Fashion’s new marketing obsession has brands working with multiple celebrities at one and the same time
Star power helps fashion sell. It draws eyeballs towards a campaign, allowing it to stand out from amongst the many, many others that are constantly infiltrating the market.
Considerable sums of money are paid to celebrities to walk the runway for a brand as a showstopper. Marketing budgets are especially allotted to grand campaigns revolving around ‘it’ stars.
Sometimes, star power can even generate sales for some truly lacklustre designs. And every designer —the good, the bad and the very, very ugly— will agree that heavy-duty spending on celebrity endorsements has reaped big profits for them.
While fashion purists will always argue that famous brand ambassadors take away the spotlight from the fashion itself, we live in a world that is completely smitten with celebrity culture —where customers connect better with designs when they are worn by a famous, well-loved personality.

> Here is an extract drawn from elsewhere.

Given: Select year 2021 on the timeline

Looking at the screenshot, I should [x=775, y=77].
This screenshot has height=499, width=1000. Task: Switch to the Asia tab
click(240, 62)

Menswear designer Omar Farooq of Republic, for instance, has often reminisced about how people would come to his store holding images of actor Fawad Khan wearing his designs, on the catwalk as well as in shoots.
His brand had been in its fledgeling years when Khan had shown a decisive preference for it. For a while — and especially through most of the actor’s Bollywood tryst — Khan was associated with Republic Menswear and it did wonders for the brand’s sales and image.
Similarly, many of Emraan Rajput’s customers have a penchant for the designs worn by Bilal Abbas Khan.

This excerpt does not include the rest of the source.